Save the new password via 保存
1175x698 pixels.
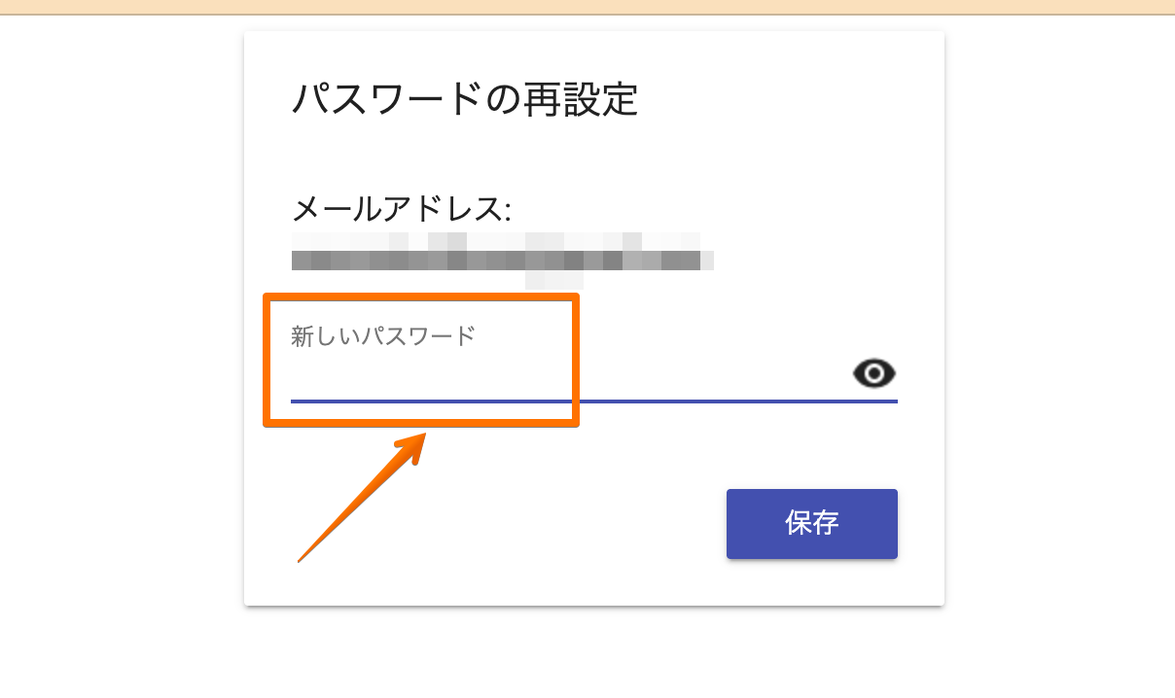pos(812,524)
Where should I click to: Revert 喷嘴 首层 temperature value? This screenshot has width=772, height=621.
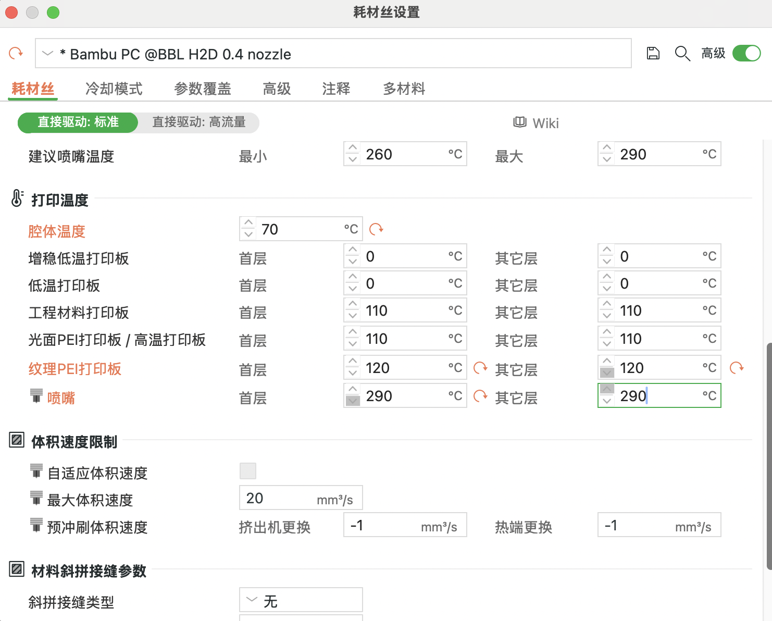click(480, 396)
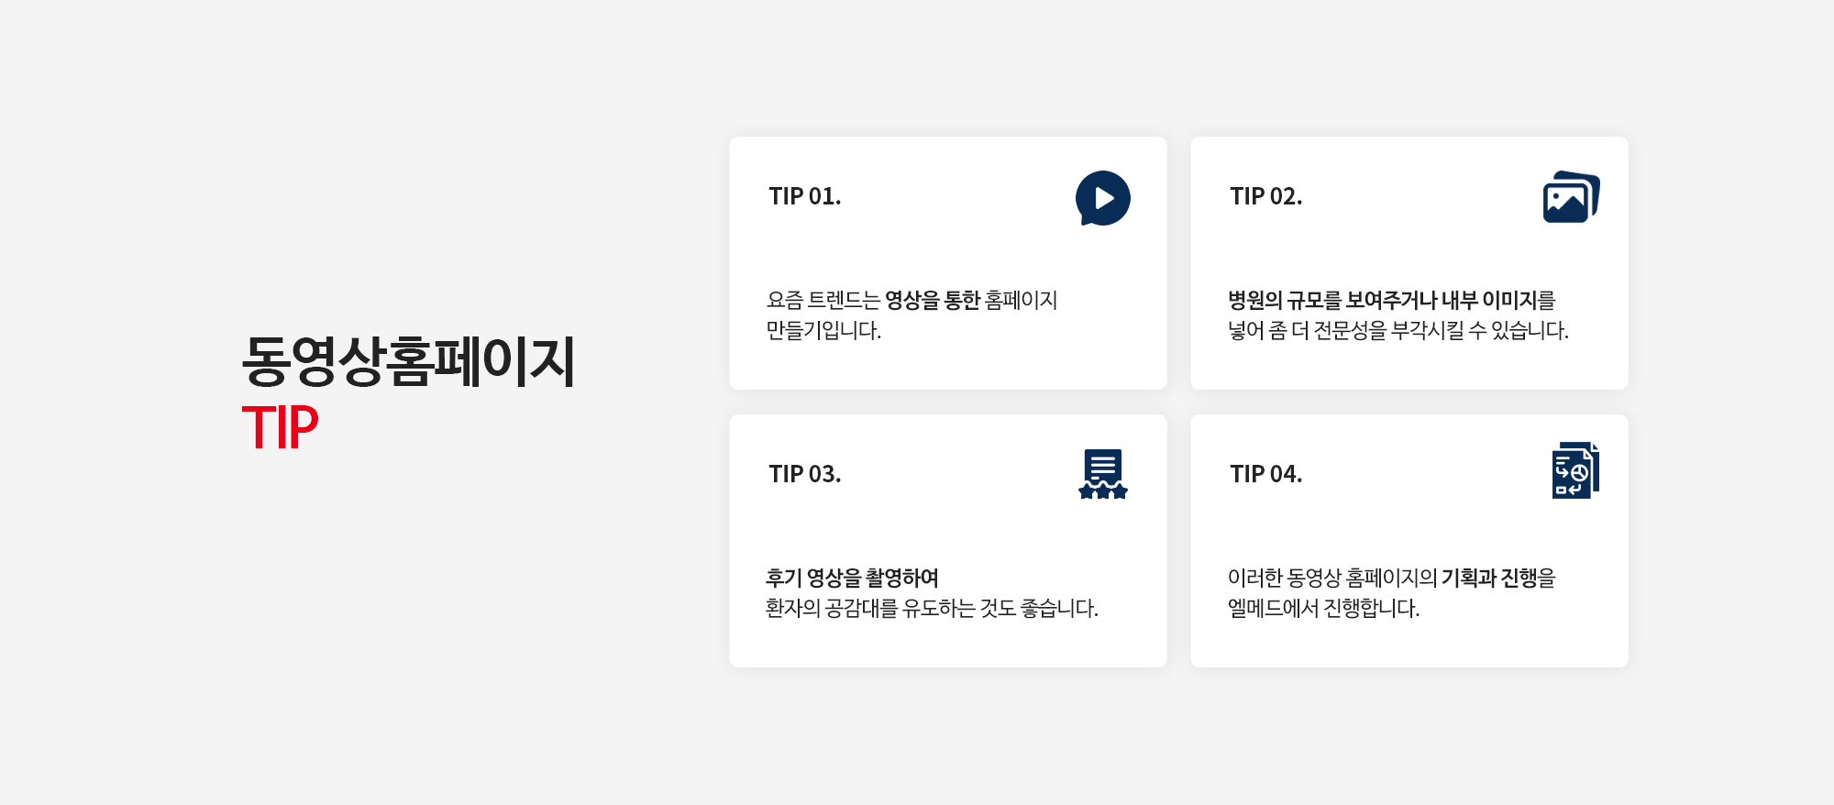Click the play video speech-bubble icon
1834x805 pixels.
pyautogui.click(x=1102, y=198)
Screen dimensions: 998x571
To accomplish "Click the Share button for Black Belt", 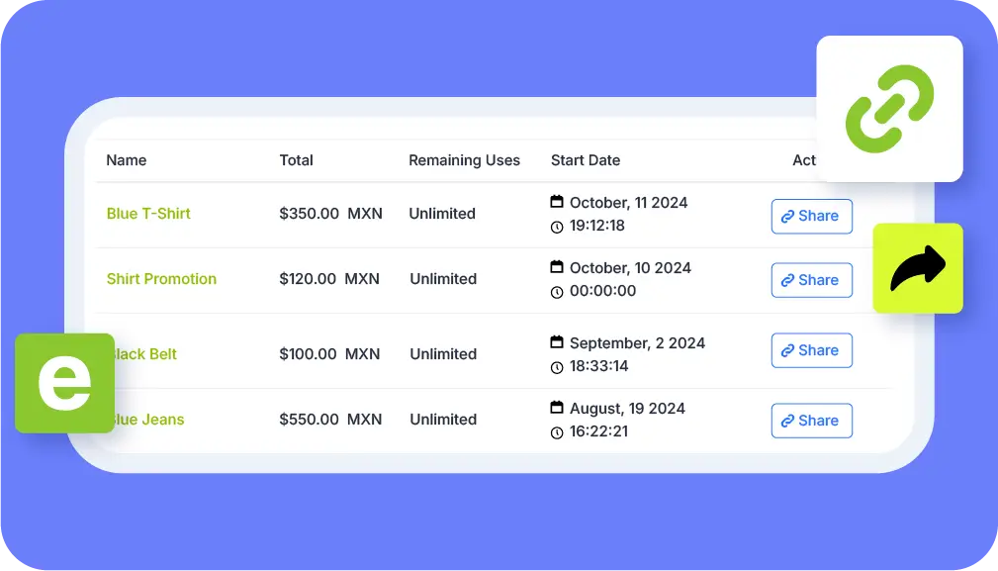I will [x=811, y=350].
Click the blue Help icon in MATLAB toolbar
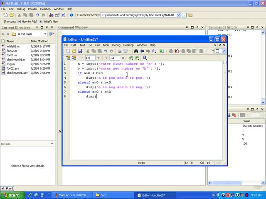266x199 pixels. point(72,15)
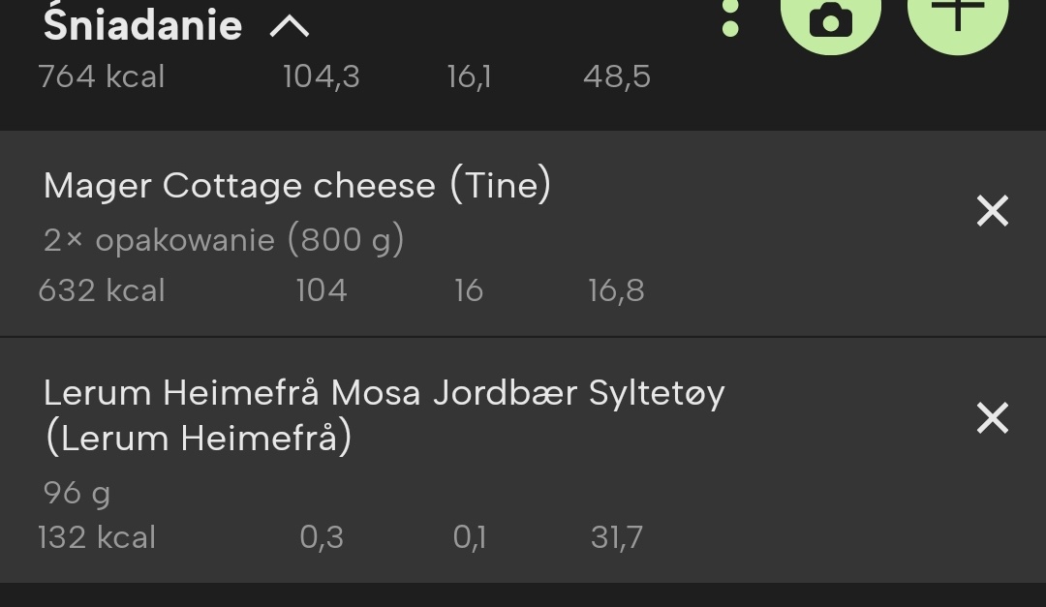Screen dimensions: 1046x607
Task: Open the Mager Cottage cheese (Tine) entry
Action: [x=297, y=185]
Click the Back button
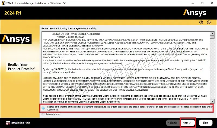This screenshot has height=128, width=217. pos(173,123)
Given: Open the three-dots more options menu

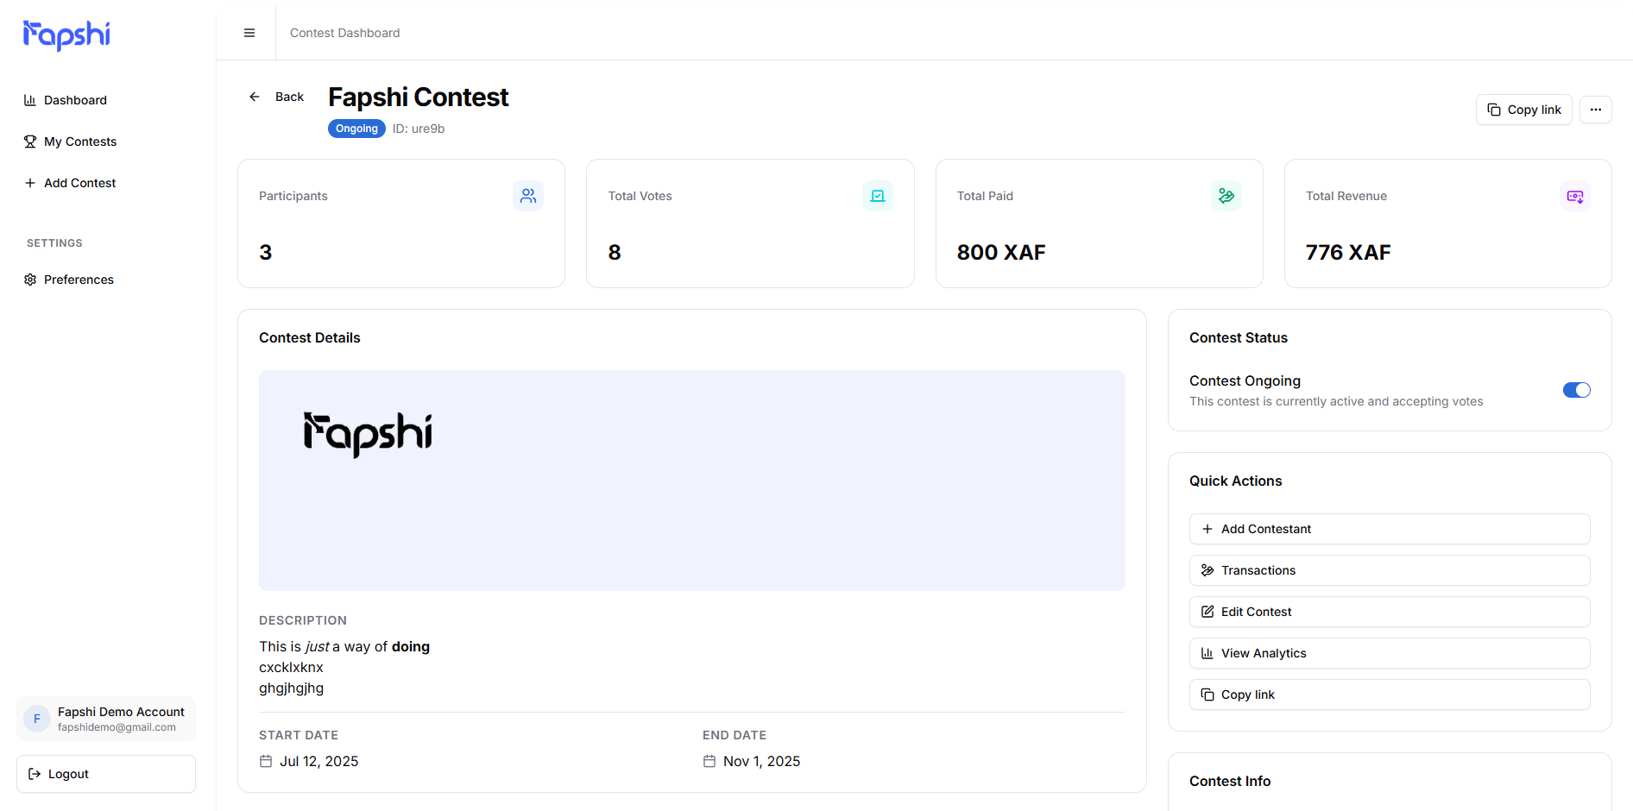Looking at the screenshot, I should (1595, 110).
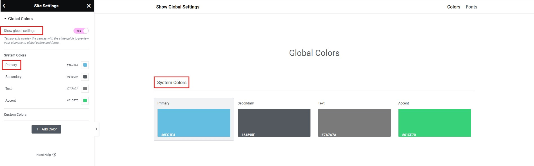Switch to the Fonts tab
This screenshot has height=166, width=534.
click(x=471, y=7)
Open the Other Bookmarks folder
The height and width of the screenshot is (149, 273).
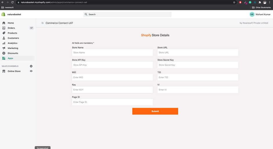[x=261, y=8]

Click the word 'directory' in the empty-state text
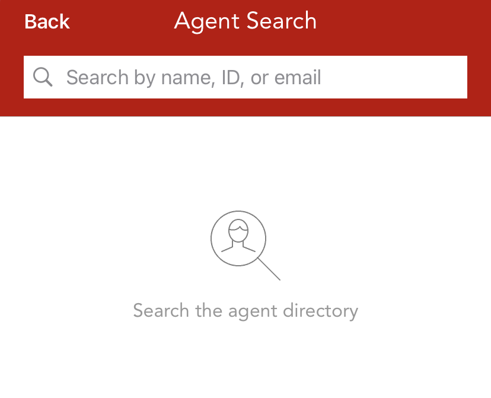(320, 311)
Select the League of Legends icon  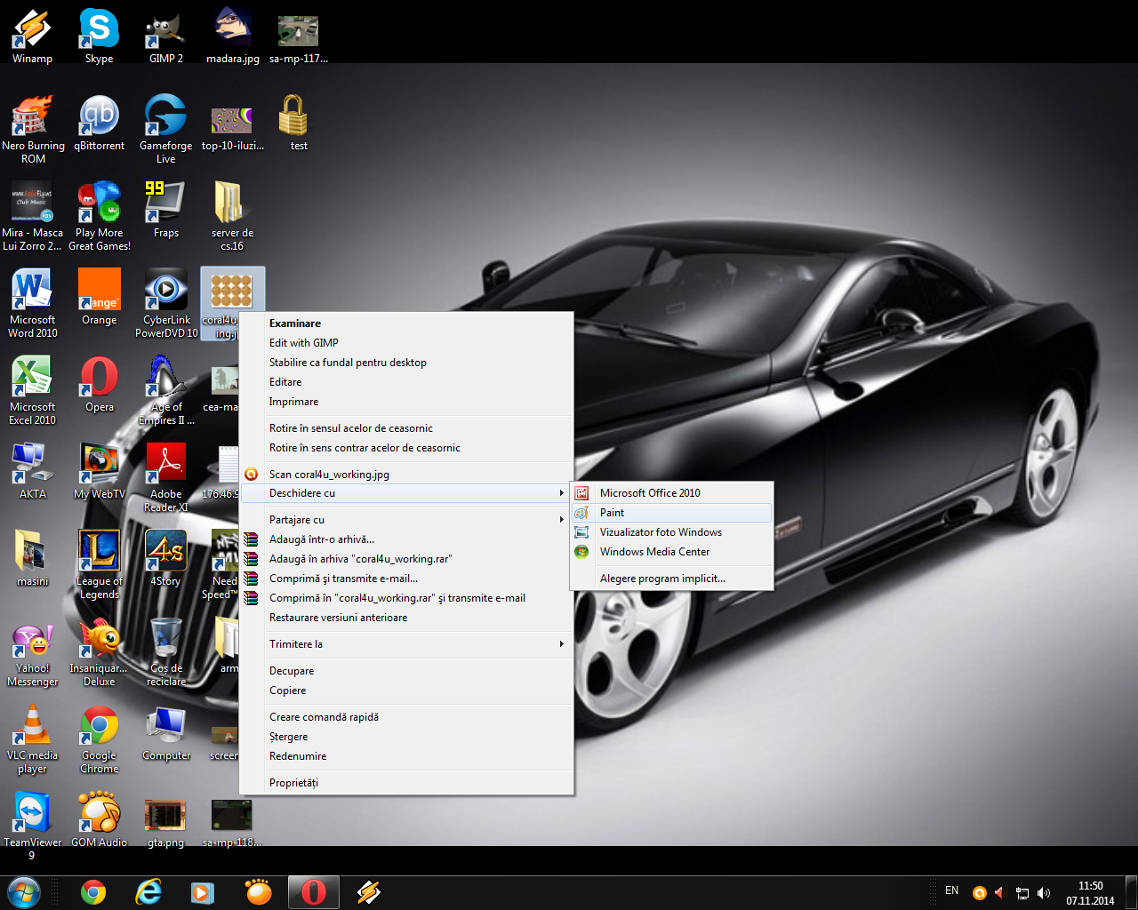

========

*EXERCISE REQUIREMENTS*:
Extract exactly the lines from the one containing "Click the blue Help icon in MATLAB toolbar" through the last line of the records above, both included, and leave out the pictures.

*EXPECTED ANSWER*:
Click the blue Help icon in MATLAB toolbar
266x199 pixels. point(72,15)
Screen dimensions: 1046x607
Task: Open the Mager Cottage cheese (Tine) entry
Action: [x=297, y=185]
Click the Back button
This screenshot has height=128, width=217. pos(173,123)
Given: Open the three-dots more options menu

Looking at the screenshot, I should (1595, 110).
Switch to the Fonts tab
This screenshot has height=166, width=534.
click(x=471, y=7)
Open the Other Bookmarks folder
The height and width of the screenshot is (149, 273).
[x=261, y=8]

Click the word 'directory' in the empty-state text
(320, 311)
Select the League of Legends icon  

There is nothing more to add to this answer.